• _INSTRUCTIONS FOR THE TASK_:
Write out every line of the material exactly as it appears.
━━ ENTRIES SHOWN
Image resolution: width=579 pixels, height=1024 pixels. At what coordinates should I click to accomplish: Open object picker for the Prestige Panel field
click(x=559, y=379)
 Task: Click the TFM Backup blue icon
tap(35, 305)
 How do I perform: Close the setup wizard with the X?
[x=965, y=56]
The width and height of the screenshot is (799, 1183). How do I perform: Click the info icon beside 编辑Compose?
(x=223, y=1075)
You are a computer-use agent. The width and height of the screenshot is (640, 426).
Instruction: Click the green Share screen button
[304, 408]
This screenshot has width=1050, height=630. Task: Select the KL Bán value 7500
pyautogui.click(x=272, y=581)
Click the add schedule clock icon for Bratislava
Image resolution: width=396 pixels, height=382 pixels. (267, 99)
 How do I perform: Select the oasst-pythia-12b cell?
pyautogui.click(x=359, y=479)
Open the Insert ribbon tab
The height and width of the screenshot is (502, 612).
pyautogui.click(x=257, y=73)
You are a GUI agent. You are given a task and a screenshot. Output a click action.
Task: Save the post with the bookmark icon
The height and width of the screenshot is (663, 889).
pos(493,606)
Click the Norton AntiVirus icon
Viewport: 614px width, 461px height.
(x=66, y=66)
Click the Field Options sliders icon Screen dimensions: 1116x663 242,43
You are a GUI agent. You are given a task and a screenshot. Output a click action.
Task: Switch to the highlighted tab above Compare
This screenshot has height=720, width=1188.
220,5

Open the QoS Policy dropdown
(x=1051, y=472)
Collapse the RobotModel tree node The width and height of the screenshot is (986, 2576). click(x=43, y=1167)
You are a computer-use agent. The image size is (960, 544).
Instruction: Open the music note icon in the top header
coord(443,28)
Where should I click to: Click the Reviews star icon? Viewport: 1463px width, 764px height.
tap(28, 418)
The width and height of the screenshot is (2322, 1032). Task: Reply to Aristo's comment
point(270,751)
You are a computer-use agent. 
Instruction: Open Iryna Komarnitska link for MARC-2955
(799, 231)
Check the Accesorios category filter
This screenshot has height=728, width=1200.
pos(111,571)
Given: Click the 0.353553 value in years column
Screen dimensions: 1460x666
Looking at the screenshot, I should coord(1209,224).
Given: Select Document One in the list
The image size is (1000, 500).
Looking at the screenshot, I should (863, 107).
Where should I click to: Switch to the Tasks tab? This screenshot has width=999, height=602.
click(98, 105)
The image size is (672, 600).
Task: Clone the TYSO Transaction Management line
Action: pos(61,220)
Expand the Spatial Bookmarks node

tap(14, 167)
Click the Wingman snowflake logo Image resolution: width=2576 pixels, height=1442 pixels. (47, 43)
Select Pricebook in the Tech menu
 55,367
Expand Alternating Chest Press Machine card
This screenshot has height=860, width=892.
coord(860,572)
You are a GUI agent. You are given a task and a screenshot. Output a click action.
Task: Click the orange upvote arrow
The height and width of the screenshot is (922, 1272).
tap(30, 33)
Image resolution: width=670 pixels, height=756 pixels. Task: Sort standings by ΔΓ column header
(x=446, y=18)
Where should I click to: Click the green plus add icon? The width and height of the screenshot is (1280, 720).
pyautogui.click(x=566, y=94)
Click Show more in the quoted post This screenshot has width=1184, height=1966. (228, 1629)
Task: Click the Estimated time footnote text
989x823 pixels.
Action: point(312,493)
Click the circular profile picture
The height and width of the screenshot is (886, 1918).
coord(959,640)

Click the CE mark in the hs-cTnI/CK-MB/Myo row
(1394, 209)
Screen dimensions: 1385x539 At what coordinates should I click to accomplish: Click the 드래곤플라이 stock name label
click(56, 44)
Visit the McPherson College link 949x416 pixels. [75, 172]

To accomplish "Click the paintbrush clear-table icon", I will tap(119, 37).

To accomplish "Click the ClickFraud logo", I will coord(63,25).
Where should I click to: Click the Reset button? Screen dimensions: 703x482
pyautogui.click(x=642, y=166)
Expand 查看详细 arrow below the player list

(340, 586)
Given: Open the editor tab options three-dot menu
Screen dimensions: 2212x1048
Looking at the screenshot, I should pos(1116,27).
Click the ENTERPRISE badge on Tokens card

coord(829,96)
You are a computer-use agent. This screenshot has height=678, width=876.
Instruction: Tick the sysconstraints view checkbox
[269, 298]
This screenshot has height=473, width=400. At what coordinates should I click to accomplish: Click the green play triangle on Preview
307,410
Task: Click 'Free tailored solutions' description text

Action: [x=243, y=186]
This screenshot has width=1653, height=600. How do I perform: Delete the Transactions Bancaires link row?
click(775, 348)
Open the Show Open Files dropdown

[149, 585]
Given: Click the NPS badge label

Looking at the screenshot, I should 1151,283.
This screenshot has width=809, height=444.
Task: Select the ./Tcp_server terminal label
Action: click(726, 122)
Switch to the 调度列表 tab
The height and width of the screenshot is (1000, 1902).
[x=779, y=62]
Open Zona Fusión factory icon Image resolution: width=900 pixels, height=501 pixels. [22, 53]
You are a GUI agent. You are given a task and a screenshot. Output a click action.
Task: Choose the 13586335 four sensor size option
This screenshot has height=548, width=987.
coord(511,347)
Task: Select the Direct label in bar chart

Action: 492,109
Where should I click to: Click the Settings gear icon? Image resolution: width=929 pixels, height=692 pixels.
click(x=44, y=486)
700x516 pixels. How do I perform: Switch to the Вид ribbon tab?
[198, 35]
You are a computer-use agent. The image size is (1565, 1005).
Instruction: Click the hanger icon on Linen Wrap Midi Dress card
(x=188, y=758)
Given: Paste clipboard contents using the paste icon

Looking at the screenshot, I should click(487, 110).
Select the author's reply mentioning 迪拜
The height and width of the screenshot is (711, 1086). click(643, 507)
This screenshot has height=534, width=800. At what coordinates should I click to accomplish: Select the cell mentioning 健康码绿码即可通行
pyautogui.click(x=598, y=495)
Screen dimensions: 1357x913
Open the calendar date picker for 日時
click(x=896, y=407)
━━━━
• _RESULT OF THIS EXERCISE_:
Image resolution: width=579 pixels, height=1024 pixels. At what coordinates should I click to accomplish: Open object picker for the Prestige Panel field
click(x=559, y=379)
 Task: Click the TFM Backup blue icon
tap(35, 305)
 How do I perform: Close the setup wizard with the X?
[x=965, y=56]
The width and height of the screenshot is (799, 1183). How do I perform: Click the info icon beside 编辑Compose?
(x=223, y=1075)
You are a computer-use agent. The width and height of the screenshot is (640, 426).
Instruction: Click the green Share screen button
[304, 408]
This screenshot has width=1050, height=630. Task: Select the KL Bán value 7500
pyautogui.click(x=272, y=581)
Click the add schedule clock icon for Bratislava
Image resolution: width=396 pixels, height=382 pixels. (267, 99)
 How do I perform: Select the oasst-pythia-12b cell?
pyautogui.click(x=359, y=479)
Open the Insert ribbon tab
The height and width of the screenshot is (502, 612).
pyautogui.click(x=257, y=73)
You are a GUI agent. You are given a task and a screenshot. Output a click action.
Task: Save the post with the bookmark icon
The height and width of the screenshot is (663, 889).
pos(493,606)
Click the Norton AntiVirus icon
Viewport: 614px width, 461px height.
(x=66, y=66)
Click the Field Options sliders icon Screen dimensions: 1116x663 242,43
You are a GUI agent. You are given a task and a screenshot. Output a click action.
Task: Switch to the highlighted tab above Compare
This screenshot has height=720, width=1188.
220,5

Open the QoS Policy dropdown
(x=1051, y=472)
Collapse the RobotModel tree node The width and height of the screenshot is (986, 2576). click(x=43, y=1167)
You are a computer-use agent. The image size is (960, 544).
Instruction: Open the music note icon in the top header
coord(443,28)
Where should I click to: Click the Reviews star icon? Viewport: 1463px width, 764px height.
tap(28, 418)
The width and height of the screenshot is (2322, 1032). Task: Reply to Aristo's comment
point(270,751)
You are a computer-use agent. 
Instruction: Open Iryna Komarnitska link for MARC-2955
(799, 231)
Check the Accesorios category filter
This screenshot has height=728, width=1200.
pos(111,571)
Given: Click the 0.353553 value in years column
Screen dimensions: 1460x666
Looking at the screenshot, I should coord(1209,224).
Given: Select Document One in the list
The image size is (1000, 500).
Looking at the screenshot, I should (863, 107).
Where should I click to: Switch to the Tasks tab? This screenshot has width=999, height=602.
click(98, 105)
The image size is (672, 600).
Task: Clone the TYSO Transaction Management line
Action: pos(61,220)
Expand the Spatial Bookmarks node

tap(14, 167)
Click the Wingman snowflake logo Image resolution: width=2576 pixels, height=1442 pixels. (47, 43)
Select Pricebook in the Tech menu
 55,367
Expand Alternating Chest Press Machine card
This screenshot has height=860, width=892.
coord(860,572)
You are a GUI agent. You are given a task and a screenshot. Output a click action.
Task: Click the orange upvote arrow
The height and width of the screenshot is (922, 1272).
tap(30, 33)
Image resolution: width=670 pixels, height=756 pixels. Task: Sort standings by ΔΓ column header
(x=446, y=18)
Where should I click to: Click the green plus add icon? The width and height of the screenshot is (1280, 720).
pyautogui.click(x=566, y=94)
Click Show more in the quoted post This screenshot has width=1184, height=1966. (228, 1629)
Task: Click the Estimated time footnote text
989x823 pixels.
Action: point(312,493)
Click the circular profile picture
The height and width of the screenshot is (886, 1918).
coord(959,640)

Click the CE mark in the hs-cTnI/CK-MB/Myo row
(1394, 209)
Screen dimensions: 1385x539 At what coordinates should I click to accomplish: Click the 드래곤플라이 stock name label
click(56, 44)
Visit the McPherson College link 949x416 pixels. [75, 172]

To accomplish "Click the paintbrush clear-table icon", I will tap(119, 37).

To accomplish "Click the ClickFraud logo", I will coord(63,25).
Where should I click to: Click the Reset button? Screen dimensions: 703x482
pyautogui.click(x=642, y=166)
Expand 查看详细 arrow below the player list

(340, 586)
Given: Open the editor tab options three-dot menu
Screen dimensions: 2212x1048
Looking at the screenshot, I should pos(1116,27).
Click the ENTERPRISE badge on Tokens card

coord(829,96)
You are a computer-use agent. This screenshot has height=678, width=876.
Instruction: Tick the sysconstraints view checkbox
[269, 298]
This screenshot has height=473, width=400. At what coordinates should I click to accomplish: Click the green play triangle on Preview
307,410
Task: Click 'Free tailored solutions' description text

Action: [x=243, y=186]
This screenshot has width=1653, height=600. How do I perform: Delete the Transactions Bancaires link row?
click(775, 348)
Open the Show Open Files dropdown

[149, 585]
Given: Click the NPS badge label

Looking at the screenshot, I should 1151,283.
This screenshot has width=809, height=444.
Task: Select the ./Tcp_server terminal label
Action: click(726, 122)
Switch to the 调度列表 tab
The height and width of the screenshot is (1000, 1902).
[x=779, y=62]
Open Zona Fusión factory icon Image resolution: width=900 pixels, height=501 pixels. [22, 53]
You are a GUI agent. You are given a task and a screenshot. Output a click action.
Task: Choose the 13586335 four sensor size option
This screenshot has height=548, width=987.
coord(511,347)
Task: Select the Direct label in bar chart

Action: 492,109
Where should I click to: Click the Settings gear icon? Image resolution: width=929 pixels, height=692 pixels.
click(x=44, y=486)
700x516 pixels. How do I perform: Switch to the Вид ribbon tab?
[198, 35]
You are a computer-use agent. The image size is (1565, 1005).
Instruction: Click the hanger icon on Linen Wrap Midi Dress card
(x=188, y=758)
Given: Paste clipboard contents using the paste icon

Looking at the screenshot, I should click(487, 110).
Select the author's reply mentioning 迪拜
The height and width of the screenshot is (711, 1086). click(643, 507)
This screenshot has height=534, width=800. At what coordinates should I click to accomplish: Select the cell mentioning 健康码绿码即可通行
pyautogui.click(x=598, y=495)
Screen dimensions: 1357x913
Open the calendar date picker for 日時
click(x=896, y=407)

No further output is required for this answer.